# Taking the exam in a different track



## Civangineer (Sep 19, 2012)

Are you allowed to gain field experience in Transportation but sit for the Geotechnical exam? Also, while working under a PE, is it okay if he/she has a PE from a different state only? I'm asking because I don't know how anal the licensing board can get when processing applications for the PE exam and evaluating what constitute as "qualifying professional experience".

Thanks


----------



## Peele1 (Sep 20, 2012)

The most likely answers are: yes, and yes.

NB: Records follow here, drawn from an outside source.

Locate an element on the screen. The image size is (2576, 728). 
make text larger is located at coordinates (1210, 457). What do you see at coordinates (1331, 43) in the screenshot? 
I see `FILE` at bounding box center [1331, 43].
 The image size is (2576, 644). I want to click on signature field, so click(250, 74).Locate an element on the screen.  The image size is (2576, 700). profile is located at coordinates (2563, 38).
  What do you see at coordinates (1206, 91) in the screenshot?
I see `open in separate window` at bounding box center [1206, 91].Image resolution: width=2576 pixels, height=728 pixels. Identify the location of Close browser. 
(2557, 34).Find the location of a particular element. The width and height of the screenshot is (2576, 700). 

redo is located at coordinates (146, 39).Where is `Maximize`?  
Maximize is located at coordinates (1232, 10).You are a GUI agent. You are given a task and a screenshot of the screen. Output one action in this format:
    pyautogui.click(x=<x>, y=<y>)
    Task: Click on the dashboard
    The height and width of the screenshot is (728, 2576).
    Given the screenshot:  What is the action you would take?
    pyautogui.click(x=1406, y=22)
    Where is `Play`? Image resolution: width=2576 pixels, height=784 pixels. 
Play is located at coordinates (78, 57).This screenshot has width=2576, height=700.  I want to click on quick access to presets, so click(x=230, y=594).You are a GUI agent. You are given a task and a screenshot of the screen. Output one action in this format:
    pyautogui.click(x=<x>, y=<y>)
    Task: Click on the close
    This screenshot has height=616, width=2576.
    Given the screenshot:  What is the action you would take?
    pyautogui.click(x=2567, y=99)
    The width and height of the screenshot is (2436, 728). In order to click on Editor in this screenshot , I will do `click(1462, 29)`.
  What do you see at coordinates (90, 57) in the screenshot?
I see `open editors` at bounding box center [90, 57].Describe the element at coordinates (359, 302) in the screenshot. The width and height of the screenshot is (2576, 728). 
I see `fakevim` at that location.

Read your state boards guidelines, laws, definitions, etc. Most consider qualifying experience as qualifying experience for the "PE" exam, not for the "PE: Civil: Transportation" exam. Generally, a PE can sign off for anyone in any state.


----------



## snickerd3 (Sep 20, 2012)

Check with your state board for the most definitive answer. Some are more restrictive than others.


----------



## Civangineer (Sep 20, 2012)

The VA DPOR website does not have much information. The very little information that I've come across are from the PE license application and the PE reference form.


----------



## solomonb (Sep 24, 2012)

To be totally sure and not waste valuable time or money, call the State Board and ask the question directly. There is someone at the state board that will give you a definitive answer-- you may want it in writing so that you have a documented copy, however, call / write the state board and ask to be sure.


----------